She looked down at the box but made no move to open it or peruse the contents. Rather, she tugged on the string to the tea bag in her mug, steam rising from the surface as she repeatedly and aggressively dunked the bag.

I gestured to the box. “That’s the documentation your advertisers and the Trading Post participants have provided to me so far.” I pulled the lid off the box, retrieved the copy of the spreadsheet, and held it out to her. “You owe two hundred and thirty-six thousand dollars in taxes, interest, and penalties so far. Of course, that number is going to go up as more evidence comes in, and that doesn’t include what you’ll owe in sales tax. The state comptroller’s office will be in touch with you about that.”

She made no move to take the spreadsheet from my hand.

“Look,” I said, “the less you cooperate, the worse it’s going to be for you. I came here as a courtesy to let you know where things stand.”

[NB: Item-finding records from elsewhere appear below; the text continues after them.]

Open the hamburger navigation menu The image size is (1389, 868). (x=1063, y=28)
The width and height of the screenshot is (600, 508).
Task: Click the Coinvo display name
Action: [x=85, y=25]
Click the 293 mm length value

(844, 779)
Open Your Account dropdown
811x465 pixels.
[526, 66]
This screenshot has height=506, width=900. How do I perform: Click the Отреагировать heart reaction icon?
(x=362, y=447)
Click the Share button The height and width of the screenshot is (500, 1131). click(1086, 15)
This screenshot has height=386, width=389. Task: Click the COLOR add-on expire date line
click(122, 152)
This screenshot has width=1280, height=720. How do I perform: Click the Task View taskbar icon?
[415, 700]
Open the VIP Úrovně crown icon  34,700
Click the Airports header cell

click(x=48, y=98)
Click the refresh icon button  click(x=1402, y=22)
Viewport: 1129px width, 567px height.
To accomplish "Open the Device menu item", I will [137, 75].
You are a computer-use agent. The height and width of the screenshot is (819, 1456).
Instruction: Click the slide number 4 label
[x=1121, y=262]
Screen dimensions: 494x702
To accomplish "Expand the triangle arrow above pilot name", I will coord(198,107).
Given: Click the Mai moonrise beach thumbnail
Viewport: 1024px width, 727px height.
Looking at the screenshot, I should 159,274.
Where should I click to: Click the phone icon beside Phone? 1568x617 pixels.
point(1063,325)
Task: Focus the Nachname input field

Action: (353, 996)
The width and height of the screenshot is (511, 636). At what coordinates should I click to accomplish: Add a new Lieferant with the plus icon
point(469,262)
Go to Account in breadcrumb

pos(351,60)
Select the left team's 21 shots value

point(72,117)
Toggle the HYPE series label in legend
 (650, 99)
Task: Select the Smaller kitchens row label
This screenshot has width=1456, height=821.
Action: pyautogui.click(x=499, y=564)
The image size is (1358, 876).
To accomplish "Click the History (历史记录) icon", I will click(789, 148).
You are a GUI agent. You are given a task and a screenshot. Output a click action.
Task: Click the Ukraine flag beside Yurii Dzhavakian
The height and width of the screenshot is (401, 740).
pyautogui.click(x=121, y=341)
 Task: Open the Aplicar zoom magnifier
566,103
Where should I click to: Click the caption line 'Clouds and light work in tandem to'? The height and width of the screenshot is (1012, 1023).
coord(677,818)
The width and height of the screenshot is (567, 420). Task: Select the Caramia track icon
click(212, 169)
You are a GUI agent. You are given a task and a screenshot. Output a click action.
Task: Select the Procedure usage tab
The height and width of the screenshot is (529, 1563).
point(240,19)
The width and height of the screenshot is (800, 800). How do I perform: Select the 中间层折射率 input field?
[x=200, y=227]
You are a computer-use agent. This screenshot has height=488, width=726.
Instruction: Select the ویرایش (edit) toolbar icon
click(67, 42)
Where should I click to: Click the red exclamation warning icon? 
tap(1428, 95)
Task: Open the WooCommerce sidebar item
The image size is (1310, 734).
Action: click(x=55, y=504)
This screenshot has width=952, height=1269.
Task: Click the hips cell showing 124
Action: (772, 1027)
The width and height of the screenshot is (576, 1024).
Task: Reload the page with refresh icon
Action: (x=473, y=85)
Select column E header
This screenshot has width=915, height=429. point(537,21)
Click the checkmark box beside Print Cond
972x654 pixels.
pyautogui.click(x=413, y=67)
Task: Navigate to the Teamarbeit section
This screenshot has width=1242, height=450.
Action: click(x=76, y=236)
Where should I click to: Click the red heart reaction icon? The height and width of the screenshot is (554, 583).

“A courtesy?” She stopped tugging the string and smirked. “You call this a courtesy?”

“Actually, yes. I could’ve come to arrest you, but instead I’d hoped maybe you’d come to your senses and we could work something out.”

“Senses?” Flo stood, her fingers wrapped around the dollar-sign handle of the mug, its bottom cradled in her other hand. As she stared at me, something dark and evil flashed in her eyes. “Here’s some senses for you!”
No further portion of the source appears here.